Renewables arm RWE Innogy inaugurated the Nowy Staw wind farm, close to the city of Gdansk on the Baltic coast. The 45MW plant will meet annual demand from more than 50,000 homes, the company claims.

In a statement, chief operating officer Paul Coffey made all the right noises. "Wind power in Poland is a success story," he claimed. "Nowy Staw was rapidly realised like all of our wind projects in Poland. Our success here is thanks to the excellent cooperation with local partners and authorities as well as the support from our affiliated company RWE Polska."

However, other company officials expressed less optimism.

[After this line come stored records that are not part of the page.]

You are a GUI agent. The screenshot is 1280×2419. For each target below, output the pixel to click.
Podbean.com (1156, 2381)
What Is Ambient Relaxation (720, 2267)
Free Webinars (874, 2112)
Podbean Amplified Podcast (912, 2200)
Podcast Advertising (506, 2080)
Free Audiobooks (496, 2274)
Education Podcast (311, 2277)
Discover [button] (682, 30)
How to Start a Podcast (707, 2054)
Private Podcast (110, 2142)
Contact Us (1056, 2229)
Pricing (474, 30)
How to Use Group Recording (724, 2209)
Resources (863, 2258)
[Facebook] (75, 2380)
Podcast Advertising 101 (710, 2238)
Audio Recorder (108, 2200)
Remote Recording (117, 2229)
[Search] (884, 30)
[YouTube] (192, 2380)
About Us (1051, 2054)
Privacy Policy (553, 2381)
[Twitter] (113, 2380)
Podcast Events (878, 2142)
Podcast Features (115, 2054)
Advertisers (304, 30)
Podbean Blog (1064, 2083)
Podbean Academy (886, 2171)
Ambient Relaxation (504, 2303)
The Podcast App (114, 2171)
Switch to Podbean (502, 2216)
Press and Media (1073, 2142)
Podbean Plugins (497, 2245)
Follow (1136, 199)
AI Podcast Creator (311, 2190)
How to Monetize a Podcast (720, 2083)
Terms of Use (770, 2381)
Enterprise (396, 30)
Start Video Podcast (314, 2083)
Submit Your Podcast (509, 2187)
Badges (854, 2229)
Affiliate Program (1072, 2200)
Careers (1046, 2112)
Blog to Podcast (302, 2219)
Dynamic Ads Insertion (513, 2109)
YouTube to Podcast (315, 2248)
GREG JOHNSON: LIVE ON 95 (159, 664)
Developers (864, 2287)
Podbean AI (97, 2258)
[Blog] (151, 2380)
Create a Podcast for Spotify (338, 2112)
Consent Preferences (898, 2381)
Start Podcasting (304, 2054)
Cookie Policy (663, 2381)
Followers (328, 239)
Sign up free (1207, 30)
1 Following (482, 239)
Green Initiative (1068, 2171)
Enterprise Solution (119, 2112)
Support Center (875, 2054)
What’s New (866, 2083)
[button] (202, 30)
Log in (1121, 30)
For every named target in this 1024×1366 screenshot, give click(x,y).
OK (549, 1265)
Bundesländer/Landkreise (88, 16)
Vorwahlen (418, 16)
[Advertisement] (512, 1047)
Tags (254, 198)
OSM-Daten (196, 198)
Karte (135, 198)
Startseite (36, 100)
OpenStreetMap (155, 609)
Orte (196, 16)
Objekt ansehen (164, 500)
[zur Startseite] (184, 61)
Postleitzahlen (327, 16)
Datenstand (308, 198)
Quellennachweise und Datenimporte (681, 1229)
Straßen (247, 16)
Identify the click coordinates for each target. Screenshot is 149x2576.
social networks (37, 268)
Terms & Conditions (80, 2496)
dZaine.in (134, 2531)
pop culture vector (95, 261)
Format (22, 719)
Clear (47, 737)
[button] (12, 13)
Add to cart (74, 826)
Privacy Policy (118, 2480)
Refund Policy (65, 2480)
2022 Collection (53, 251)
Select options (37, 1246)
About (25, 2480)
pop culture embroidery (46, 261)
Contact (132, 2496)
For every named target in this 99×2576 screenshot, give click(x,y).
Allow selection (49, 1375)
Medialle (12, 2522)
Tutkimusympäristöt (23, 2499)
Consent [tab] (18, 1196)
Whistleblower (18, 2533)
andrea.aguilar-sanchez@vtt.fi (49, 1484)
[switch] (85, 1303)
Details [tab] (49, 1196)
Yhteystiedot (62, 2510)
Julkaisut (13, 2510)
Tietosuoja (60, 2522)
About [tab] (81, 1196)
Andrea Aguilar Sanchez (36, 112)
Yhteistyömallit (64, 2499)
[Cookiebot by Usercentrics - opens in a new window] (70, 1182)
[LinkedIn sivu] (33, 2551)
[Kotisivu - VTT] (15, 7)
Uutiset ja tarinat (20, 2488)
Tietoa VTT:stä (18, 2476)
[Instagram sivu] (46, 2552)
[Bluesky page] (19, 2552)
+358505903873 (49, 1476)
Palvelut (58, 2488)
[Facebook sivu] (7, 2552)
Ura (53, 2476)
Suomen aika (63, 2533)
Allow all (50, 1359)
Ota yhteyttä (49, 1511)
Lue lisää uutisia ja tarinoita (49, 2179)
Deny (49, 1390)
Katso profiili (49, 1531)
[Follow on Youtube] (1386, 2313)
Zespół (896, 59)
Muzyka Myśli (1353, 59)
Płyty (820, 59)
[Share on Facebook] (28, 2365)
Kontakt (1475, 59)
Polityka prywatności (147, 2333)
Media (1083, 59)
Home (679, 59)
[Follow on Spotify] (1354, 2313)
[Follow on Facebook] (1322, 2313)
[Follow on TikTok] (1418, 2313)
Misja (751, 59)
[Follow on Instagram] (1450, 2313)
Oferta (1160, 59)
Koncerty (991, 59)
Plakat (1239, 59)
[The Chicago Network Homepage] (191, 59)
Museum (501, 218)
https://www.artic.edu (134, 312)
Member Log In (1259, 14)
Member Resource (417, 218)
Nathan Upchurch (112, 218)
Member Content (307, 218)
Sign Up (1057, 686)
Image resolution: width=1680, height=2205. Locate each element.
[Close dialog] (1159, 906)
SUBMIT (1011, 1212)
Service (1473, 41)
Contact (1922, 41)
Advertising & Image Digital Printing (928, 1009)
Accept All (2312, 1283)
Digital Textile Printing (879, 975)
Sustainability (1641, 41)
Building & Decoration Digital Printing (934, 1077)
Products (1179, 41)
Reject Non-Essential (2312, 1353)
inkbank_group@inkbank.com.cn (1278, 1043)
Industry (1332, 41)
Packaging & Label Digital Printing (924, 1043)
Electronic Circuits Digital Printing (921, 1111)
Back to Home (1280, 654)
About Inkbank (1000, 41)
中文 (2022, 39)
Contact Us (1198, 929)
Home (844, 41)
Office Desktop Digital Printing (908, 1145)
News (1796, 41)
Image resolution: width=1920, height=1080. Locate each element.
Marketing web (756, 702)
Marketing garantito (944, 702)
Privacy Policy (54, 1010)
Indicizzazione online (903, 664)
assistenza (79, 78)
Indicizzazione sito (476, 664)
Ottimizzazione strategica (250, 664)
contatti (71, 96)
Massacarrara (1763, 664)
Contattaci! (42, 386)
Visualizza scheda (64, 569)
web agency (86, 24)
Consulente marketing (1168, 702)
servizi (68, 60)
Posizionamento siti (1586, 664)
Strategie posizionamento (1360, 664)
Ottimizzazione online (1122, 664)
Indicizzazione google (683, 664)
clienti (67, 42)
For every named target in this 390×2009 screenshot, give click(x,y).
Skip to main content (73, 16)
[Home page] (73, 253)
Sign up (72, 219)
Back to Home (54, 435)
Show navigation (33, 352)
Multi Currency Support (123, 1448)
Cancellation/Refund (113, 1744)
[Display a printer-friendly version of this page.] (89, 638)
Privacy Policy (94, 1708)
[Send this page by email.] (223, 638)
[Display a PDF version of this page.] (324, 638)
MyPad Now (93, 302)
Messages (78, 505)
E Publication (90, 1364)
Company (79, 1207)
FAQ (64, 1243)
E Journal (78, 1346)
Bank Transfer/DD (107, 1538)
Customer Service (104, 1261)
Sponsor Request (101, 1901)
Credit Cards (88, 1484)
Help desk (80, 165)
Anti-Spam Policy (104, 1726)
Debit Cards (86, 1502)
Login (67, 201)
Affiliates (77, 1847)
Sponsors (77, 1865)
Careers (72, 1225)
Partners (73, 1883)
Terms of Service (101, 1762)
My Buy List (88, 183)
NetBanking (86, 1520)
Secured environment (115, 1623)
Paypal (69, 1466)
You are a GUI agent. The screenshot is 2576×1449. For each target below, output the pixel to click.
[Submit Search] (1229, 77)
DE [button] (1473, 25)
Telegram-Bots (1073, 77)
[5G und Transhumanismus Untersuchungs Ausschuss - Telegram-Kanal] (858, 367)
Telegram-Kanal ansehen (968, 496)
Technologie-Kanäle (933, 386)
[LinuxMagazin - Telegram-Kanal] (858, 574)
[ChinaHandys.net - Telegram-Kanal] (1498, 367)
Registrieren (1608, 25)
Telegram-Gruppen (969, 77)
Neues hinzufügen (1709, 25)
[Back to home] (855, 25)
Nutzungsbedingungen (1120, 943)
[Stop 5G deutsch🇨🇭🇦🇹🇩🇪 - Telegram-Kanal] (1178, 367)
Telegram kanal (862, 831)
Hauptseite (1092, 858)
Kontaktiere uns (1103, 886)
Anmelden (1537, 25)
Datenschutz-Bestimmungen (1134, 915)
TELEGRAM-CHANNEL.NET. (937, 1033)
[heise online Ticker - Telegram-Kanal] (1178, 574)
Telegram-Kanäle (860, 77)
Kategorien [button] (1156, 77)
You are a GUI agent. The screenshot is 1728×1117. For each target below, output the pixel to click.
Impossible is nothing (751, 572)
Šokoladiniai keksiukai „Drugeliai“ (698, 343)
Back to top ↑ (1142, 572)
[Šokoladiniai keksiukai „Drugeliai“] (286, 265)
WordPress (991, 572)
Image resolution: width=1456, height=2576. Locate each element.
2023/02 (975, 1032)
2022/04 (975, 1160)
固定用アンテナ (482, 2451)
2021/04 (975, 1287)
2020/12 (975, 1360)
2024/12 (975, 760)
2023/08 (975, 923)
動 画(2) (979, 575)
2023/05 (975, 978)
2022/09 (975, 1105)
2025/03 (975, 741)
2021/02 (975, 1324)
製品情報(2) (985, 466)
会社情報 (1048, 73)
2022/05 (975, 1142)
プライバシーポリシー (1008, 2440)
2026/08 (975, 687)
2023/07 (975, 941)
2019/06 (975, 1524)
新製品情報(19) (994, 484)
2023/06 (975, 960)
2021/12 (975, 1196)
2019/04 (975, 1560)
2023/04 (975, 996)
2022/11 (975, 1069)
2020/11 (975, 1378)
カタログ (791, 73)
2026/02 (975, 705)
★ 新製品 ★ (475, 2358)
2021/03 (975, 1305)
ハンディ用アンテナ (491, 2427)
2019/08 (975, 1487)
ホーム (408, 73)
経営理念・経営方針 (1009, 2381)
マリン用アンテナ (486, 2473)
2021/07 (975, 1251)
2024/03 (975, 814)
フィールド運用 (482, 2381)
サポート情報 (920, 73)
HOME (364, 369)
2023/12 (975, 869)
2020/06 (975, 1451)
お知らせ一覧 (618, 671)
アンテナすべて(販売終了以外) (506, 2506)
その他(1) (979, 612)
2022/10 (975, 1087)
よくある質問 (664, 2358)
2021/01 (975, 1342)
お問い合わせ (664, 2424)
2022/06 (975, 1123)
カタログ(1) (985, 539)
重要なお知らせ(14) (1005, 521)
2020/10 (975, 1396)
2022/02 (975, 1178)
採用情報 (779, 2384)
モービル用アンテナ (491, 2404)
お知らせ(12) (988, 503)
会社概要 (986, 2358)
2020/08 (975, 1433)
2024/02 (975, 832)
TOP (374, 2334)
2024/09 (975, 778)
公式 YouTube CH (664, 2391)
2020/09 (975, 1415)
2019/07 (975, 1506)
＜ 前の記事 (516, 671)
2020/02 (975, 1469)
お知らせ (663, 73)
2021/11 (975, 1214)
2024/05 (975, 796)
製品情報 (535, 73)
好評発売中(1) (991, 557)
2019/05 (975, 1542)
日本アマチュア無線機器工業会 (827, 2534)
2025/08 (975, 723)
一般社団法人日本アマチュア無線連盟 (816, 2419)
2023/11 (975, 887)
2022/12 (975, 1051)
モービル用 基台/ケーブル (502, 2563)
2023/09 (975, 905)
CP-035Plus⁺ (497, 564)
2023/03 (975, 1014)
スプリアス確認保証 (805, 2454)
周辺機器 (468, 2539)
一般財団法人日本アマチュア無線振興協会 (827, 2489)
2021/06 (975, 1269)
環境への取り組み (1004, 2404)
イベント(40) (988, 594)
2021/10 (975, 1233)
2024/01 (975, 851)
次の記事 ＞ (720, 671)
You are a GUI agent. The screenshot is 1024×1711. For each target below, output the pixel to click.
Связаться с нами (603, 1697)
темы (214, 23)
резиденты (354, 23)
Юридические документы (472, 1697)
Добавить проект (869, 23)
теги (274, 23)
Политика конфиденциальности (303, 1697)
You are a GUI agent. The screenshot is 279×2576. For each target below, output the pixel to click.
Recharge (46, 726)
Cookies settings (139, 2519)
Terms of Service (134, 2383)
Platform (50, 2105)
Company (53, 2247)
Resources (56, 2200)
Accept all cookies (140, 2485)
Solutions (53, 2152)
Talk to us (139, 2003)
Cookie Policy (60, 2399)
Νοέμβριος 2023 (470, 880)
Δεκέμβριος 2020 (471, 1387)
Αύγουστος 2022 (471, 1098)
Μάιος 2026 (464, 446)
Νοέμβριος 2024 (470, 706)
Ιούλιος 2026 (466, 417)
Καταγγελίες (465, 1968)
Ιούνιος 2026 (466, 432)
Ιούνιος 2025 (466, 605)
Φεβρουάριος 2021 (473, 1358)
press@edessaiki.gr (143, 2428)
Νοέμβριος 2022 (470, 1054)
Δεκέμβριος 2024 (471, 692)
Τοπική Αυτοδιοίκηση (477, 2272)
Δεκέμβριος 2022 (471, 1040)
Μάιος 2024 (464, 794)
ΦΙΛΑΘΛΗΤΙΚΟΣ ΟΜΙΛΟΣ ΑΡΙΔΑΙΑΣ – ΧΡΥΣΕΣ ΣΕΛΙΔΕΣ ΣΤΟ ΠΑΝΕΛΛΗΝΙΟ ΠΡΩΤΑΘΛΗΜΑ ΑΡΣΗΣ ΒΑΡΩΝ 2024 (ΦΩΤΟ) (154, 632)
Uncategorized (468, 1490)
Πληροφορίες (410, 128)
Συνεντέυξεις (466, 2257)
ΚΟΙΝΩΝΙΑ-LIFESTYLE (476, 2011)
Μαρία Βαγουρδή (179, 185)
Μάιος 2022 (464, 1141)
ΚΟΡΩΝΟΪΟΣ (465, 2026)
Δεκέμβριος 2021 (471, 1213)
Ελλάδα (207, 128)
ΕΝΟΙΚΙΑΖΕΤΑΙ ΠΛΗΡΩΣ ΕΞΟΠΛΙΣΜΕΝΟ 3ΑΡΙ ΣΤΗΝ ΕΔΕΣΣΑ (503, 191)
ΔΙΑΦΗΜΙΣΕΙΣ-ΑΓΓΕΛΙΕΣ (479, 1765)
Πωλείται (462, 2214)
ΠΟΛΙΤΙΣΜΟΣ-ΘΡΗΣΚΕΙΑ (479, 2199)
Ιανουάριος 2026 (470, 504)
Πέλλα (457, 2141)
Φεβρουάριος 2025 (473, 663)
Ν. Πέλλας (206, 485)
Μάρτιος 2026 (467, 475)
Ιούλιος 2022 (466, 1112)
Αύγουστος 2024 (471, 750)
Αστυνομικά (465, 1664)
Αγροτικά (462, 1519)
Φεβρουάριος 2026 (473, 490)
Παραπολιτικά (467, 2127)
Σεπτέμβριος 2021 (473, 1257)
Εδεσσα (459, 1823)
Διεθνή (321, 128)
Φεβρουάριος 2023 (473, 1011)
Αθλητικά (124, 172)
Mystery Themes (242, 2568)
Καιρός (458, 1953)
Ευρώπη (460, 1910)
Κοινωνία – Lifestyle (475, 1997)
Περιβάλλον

Although RWE insists Poland is one its green energy unit's core markets, as it offers plenty of excellent wind farm locations, the company is unhappy with current investment conditions and called for regulation issues to be resolved for before making further investments.

RWE Innogy points out that Poland accounts for 200MW of its 1.8GW capacity in European onshore wind, and insists it would like to expand its Polish generation. However, Managing Director Hans Bunting told green energy magazine Recharge: "We want to resume this success story, but now first will await the new law for the build-up of renewables in Poland. Reliable framework regulations are essential for our continued investments."

It's the latest warning to bureaucrats in Warsaw, who are currently pushing a fifth draft of a new regulatory framework on support for the power industry. The ministries are locked in conflict with investors as they seek to write up legislation that would pull subsidies from onshore wind power projects to offer greater support to offshore projects - a segment dominated by state-controlled companies.

On September 17, following over 18 months of arguments with investors, the Ministry of Economy put forward its latest draft bill. Apparently, the deep disagreement over the details of which technology to support wasn't enough for the officials, who have now taken several steps back to announce that the entire support scheme will be completely changed, from one based on green certificates to an auction system.

Likely more controversially, the proposition would affect not only future investments, but also existing ones. It's estimated that under the current system, renewables support would hit PLN8.9bn (€2.1bn) in 2020. The new structure would trim that figure to PLN4.2bn, according to legal firm and consultancy Schoenherr.